La création du TEMA Technology Park à Accra, au Ghana, fera l’objet d’un protocole d’accord, lequel sera signé demain entre les gouvernements mauricien et ghanéen en présence du président du Ghana, actuellement en visite officielle chez nous. Ce protocole fera provision pour la mise en place d’un mécanisme spécial comparable au Business Park of Mauritius Ltd (BPML), qui pilotera le projet. Selon les milieux proches du dossier, Maurice détiendra une part majoritaire de l’ordre de 60% dans cette compagnie,; les 40% restants allant au gouvernement ghanéen.
La création du parc informatique nécessitera des investissements de l’ordre de USD 250 millions, qui proviendront de plusieurs sources, dont des institutions financières internationales des opérateurs économiques de Maurice et du Ghana. La question du financement est revenue à plusieurs reprises dans les discours prononcés par le président John Dramani Mahama et a été mentionnée à nouveau ce matin lors d’un “business meeting” organisé par le BOI à l’hôtel Maritim? à Balaclava, auquel ont participé quelque 150 hommes d’affaires locaux.
« Africa is not an option. Ghana is not an option neither. It is a necessity », a déclaré le ministre des Finances Vishnu Lutchmeenaraidoo en évoquant la stratégie africaine de Maurice. Commentant l’accord-cadre sur l’investissement, le Grand Argentier a expliqué que les incitations qui seront accordées aux investisseurs intéressés à développer des projets au Ghana comprennent des exemptions fiscales sur les dividendes et l’impôt pendant une période de dix ans, ainsi que l’abolition des droits de douane sur les intrants utilisés pour la manufacture de leurs projets. « S’il y a un pays en Afrique qui m’attire le plus en matière d’investissements, c’est bien le Ghana. À l’instar de Maurice, ce pays est une démocratie, un État de droit avec des institutions respectables et des cadres qualifiés », a dit le ministre des Finances.
Le texte du MOU est pratiquement prêt. Il ne reste plus qu’à être visé par l’Attorney General du Ghana au sujet de certains points de l’accord.

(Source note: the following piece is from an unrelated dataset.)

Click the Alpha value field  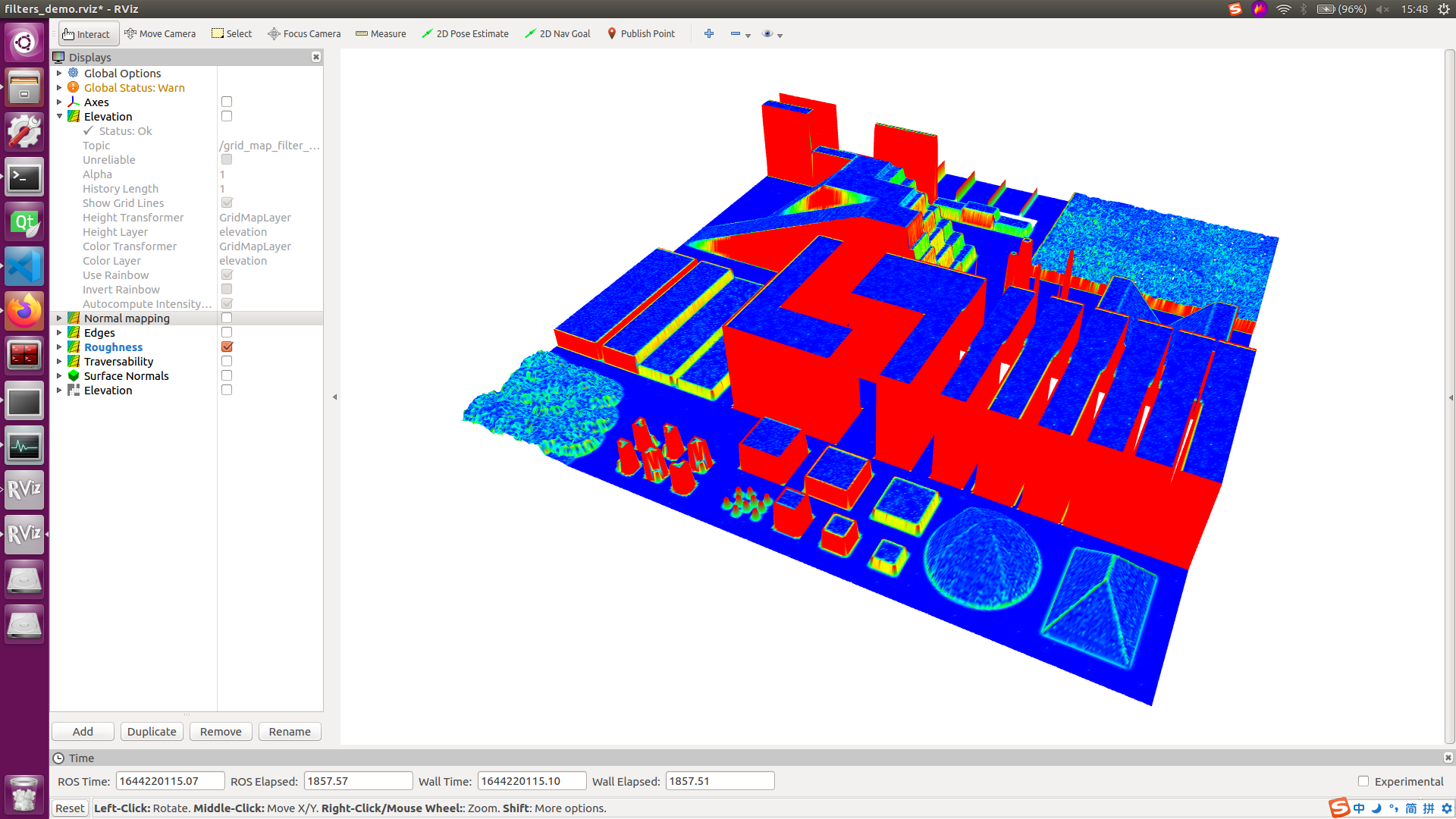click(x=269, y=174)
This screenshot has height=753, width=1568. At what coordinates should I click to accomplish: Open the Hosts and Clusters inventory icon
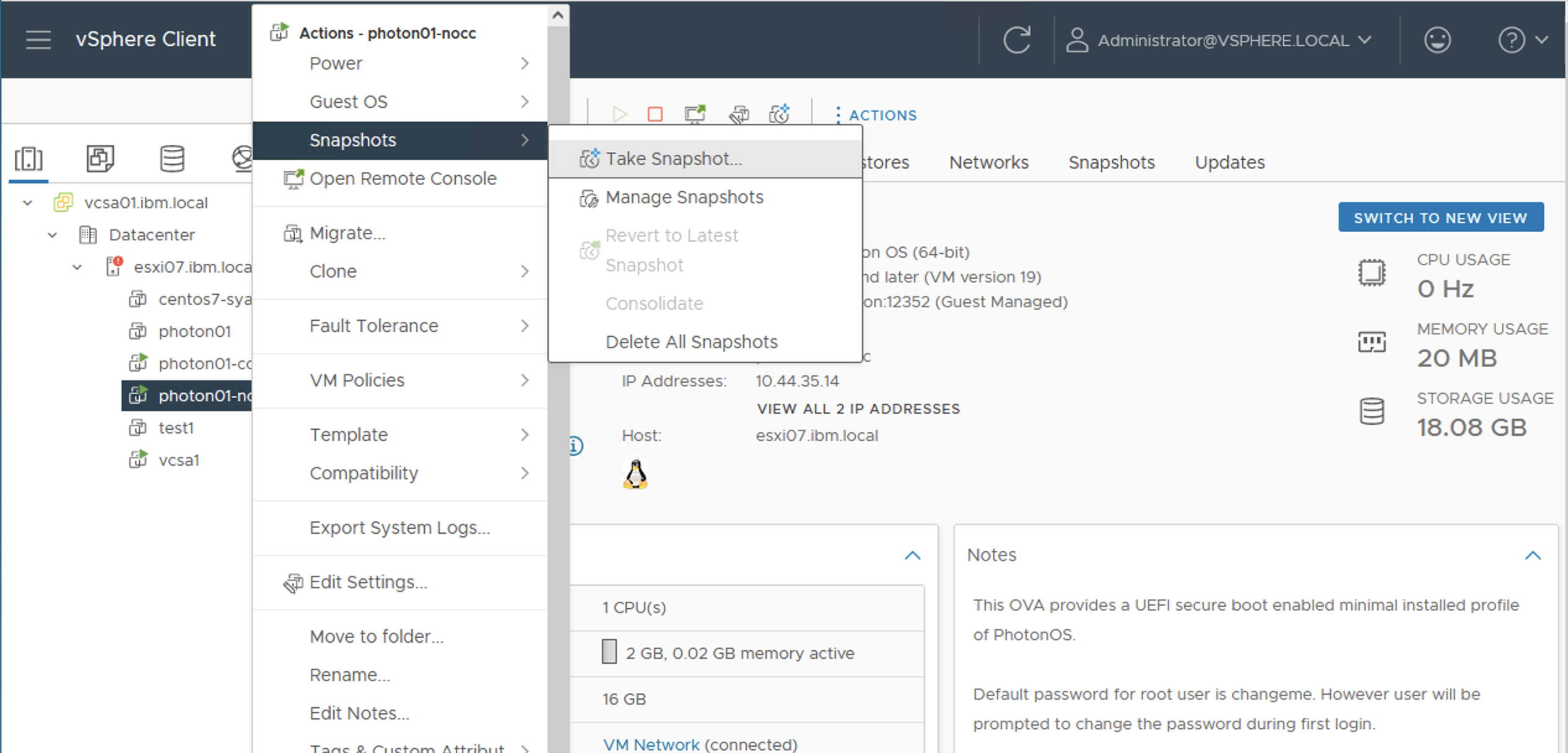click(28, 159)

Le ministre des Finances a également confirmé qu’il dirigera, à la demande du président du Ghana, une délégation d’au moins 40 opérateurs économiques pour voir sur place les conditions d’investissements et les opportunités d’affaires. À ce propos, le président Mahama a, dans son allocution, évoqué les possibilités d’investissements dans une multitude de secteurs, notamment dans les services financiers où, a-t-il souligné, « Maurice a fait ses preuves, comme l’agriculture, la pêche, le tourisme l’immobilier et les TIC ». Outre Omnicane, qui a déjà montré son grand intérêt pour des investissements dans le secteur sucrier ghanéen, le président Mahama a eu des pourparlers directs avec trois autres opérateurs économiques mauriciens, à savoir le groupe FAIL, EVACO, spécialisé dans l’immobilier, et RT Knits dans le textile.
Étaient présents au “business meeting” de ce matin des représentants de diverses banques, des firmes de consultants, des opérateurs en “global business” et des entrepreneurs du secteur des PME. La rencontre a été marquée par la présentation des cadres d’investissements à Maurice et au Ghana par le BOI et le Ghana Investment Promotion Centre. Le président Mahama a exprimé sa volonté de stabiliser le pays et de créer les conditions pour une croissance robuste et la création d’emplois. Il a aussi évoqué l’engagement ferme de son gouvernement de poursuivre la consolidation budgétaire durant les prochaines années. « Africa is central to the progress of Mauritius », a-t-il déclaré, affirmant sa foi dans le partenariat entre nos deux pays.